I really don’t know where to start with this post. And I apologize in advance for it being all over the place. This also won’t be a bubbly pregnancy announcement post…
Last few weeks have been hard. I have been slightly MIA, and haven’t talked much about the pregnancy because, well we don’t know if we are really going to end up having a baby.
For the past three weeks we have done multiple ultrasounds and blood work to figure out what’s going on, and we still don’t have any answers.
At our first ultrasound appointment we didn’t see anything. Just an amniotic sac, no yolk, no baby. I ended up getting blood work done, and all my levels came back great. Next ultrasound, still no baby, but this time we did see a yolk. The doctor is now ruling this an abnormal pregnancy, and we are still waiting for test results and have to wait one more week for a third ultrasound, but she isn’t 100% sure on much.
My heart hurts, Jordan’s heart hurts. The last few weeks have been really hard, it’s been a lot of praying, and believing and seeking Gods face.
The worst part has been having to wait for every result, and not knowing all the answers. A part of me is just like… okay lets just get this done so I can move on with this whole waiting thing.
I heard Hillary Scott’s Thy Will on the radio and immediately knew this would be the song to get me through this season of life. Her lyrics go on to say, “That my broken heart is a part of Your plan, when I try to pray, all I’ve got is hurt and these four words… Thy will be done”… Such simple words, but what a song!
As I try to make sense of everything going on, literally all I can say is God, have your way. I have so many emotions and I am all over the place, but with all this going on, there’s peace in my heart. And, it’s just crazy… I thought that I would be more angry, or upset at God, but I’m not. I feel him now more than ever, and I know that when I hurt he hurts. The scripture that comes to my mind is when Jesus is praying (right before he gets arrested) to God and he says … “My Father, if it is possible, may this cup be taken from me. Yet not as I will, but as you will.”
This pregnancy is not certain, and I don’t know what’s going to happen, do I have faith that God works in the supernatural? YES! Do I believe God can heal? Do I believe that my God is bigger then any medical report? YES and YES! And as much as my heart cries out for a baby to be in there, I also want Gods will to be done- whatever that may be.
This isn’t a surprise to him, He didn’t promise sunshine and roses, but he promised us that when we do go through trials and setbacks, that he will be with us… and I know that without a doubt in my mind, that he IS near.
I also know that the battle has already been won!
I have so much to be thankful for. This may be just a setback, but I pray that God will get the glory, no matter what the outcome is.
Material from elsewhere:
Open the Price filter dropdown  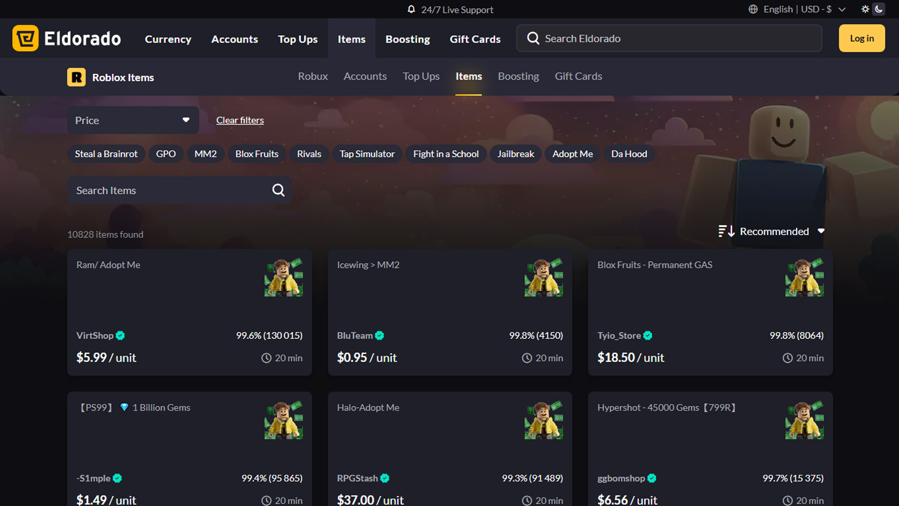133,120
My heart hurts, but I will still keep praising, because no matter what, God is GOOD.
I want to sign off with an encouragement, that if you’re in a season of hardship and trials, keep praising, keep leaning into God. Whatever it is you are going through… it’s not a surprise to him. He already knows, Trials are not easy, it’s not comfortable, but his word says he “works all things together for good” (Romans 8:28) and in Romans 5:3-5 … “because we know that suffering produces perseverance; perseverance, character; and character, hope. Take heart, for he has already overcome this world.